I am a writer, the god of my fictional universe, dangling my characters, both major and minor, from my fingertips like little marionettes made of nouns and adjectives and prepositional phrases.
That flat tire that made you late for that crucial job interview, thus causing you to miss out on that job and thereby forcing you to take that shady job from that shadier businessman? My fault.
Dangling by your fingertips from the edge of a building, while burly gun-toting bad guys search for you on the rooftop? My fault. Oh, and look, those bricks you’re gripping so tightly are about to crumble.

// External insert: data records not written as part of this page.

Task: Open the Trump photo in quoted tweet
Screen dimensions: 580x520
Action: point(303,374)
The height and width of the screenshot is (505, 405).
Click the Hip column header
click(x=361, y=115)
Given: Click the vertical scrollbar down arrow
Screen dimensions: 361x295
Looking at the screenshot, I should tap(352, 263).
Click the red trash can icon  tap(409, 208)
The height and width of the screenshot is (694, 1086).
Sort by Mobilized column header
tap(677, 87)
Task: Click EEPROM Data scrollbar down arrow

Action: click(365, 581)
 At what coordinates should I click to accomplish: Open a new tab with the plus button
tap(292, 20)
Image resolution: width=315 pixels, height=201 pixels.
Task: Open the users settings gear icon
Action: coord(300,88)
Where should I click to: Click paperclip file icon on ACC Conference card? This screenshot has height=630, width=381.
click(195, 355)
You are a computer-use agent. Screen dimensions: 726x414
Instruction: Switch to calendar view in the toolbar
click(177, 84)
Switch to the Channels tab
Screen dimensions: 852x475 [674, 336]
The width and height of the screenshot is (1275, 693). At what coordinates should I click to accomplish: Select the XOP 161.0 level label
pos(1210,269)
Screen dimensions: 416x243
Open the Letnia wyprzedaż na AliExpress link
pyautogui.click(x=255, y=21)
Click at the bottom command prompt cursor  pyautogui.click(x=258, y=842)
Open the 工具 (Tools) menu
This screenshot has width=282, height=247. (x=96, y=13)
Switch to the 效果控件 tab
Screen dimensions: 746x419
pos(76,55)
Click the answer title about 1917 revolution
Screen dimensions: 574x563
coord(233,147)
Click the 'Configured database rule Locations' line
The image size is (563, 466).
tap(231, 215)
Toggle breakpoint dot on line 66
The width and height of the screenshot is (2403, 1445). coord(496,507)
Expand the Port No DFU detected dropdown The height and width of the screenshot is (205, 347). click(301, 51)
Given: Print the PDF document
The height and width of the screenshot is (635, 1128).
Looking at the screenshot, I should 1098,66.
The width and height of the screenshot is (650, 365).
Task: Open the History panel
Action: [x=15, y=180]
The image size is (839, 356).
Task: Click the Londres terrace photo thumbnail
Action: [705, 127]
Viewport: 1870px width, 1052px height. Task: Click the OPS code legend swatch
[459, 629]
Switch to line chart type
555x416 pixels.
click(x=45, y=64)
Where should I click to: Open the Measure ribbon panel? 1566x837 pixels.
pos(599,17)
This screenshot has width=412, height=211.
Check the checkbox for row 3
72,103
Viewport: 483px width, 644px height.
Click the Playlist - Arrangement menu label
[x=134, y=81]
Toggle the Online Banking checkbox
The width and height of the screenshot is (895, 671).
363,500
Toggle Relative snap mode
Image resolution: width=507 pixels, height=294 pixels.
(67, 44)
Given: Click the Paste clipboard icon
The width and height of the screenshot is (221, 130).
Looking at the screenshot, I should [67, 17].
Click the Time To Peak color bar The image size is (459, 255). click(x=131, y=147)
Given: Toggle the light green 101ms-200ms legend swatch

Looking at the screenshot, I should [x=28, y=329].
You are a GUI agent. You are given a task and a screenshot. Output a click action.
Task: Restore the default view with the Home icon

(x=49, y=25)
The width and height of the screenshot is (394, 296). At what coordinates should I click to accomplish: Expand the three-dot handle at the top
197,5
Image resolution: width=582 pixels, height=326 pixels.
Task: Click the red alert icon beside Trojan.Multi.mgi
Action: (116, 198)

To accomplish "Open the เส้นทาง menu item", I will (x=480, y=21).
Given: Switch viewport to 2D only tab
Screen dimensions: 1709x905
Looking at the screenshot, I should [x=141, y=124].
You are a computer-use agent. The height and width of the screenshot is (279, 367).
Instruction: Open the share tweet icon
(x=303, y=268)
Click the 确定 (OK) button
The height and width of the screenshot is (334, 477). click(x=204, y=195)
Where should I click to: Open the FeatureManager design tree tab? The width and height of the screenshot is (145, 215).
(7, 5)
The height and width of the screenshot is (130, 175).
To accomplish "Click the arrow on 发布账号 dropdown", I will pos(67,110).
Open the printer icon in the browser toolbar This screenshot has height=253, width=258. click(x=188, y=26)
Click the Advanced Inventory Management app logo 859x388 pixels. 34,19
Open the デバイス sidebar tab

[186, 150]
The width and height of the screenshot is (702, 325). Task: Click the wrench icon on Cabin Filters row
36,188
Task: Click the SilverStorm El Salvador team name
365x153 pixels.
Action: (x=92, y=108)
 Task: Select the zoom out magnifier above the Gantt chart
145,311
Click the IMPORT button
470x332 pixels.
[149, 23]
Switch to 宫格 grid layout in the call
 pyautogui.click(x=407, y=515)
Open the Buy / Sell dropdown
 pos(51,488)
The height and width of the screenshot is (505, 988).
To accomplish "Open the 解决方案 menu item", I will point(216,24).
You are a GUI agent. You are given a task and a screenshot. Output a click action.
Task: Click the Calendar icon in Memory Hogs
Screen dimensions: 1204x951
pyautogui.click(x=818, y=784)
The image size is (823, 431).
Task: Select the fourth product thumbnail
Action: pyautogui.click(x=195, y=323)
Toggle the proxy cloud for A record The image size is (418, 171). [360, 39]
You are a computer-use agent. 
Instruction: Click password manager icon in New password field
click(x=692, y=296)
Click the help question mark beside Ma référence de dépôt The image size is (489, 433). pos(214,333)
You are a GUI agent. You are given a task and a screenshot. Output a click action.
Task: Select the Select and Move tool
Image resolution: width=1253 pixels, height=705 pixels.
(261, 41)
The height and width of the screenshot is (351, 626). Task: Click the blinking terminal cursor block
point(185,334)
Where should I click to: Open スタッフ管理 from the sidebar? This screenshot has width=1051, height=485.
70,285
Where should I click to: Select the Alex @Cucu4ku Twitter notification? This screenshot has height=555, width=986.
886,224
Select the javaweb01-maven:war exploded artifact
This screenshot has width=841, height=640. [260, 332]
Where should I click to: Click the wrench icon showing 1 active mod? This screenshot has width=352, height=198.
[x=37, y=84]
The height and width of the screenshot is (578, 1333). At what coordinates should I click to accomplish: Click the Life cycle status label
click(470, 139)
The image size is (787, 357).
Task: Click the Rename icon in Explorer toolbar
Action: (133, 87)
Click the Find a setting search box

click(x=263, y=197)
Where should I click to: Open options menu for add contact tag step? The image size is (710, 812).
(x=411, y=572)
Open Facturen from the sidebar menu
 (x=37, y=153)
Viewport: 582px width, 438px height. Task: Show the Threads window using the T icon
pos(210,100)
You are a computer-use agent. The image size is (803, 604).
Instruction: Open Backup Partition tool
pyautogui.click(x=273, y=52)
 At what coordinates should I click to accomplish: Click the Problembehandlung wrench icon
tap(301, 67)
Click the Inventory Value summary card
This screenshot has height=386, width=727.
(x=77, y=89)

I put my characters in a lot of dicey situations. But I also give them cool jobs, cool friends, frequent trips to Starbucks. Things that I would like to have.
And I always seem to give them pleasant weather.
This occurred to me while I was working on the first draft of my second book. I realized that I hadn’t described the weather, other than noting that it was hot. But was it overcast? Sunny? Was there an empty stomach rumbling coming from the clouds? Were there clouds?
Manipulating the weather in my stories is something I have never done, and I’m not sure why. I have a problem with describing scenes; I see them so vividly in my head, I forget that readers can’t. I don’t take the time to add them to the pages. Sometimes I do in the revisions, but not always. It’s a weakness, a deficiency. One I need to work on.
I’m writing a new scene this week. I think I’ll make it rain.
Weather–good or bad–can be a crucial plot point in your novel or story. It can, in a way, almost be a character. Thinking of A Perfect Storm here. In Cujo, a heat wave impacted Donna and Thad Trenton as they were trapped in their Pinto. It caused Thad to have a seizure, which increased Donna’s desperation to get them out of that car and away from the St. Bernard.
I don’t have any plans to make the weather critical in my book. But I will make it rain.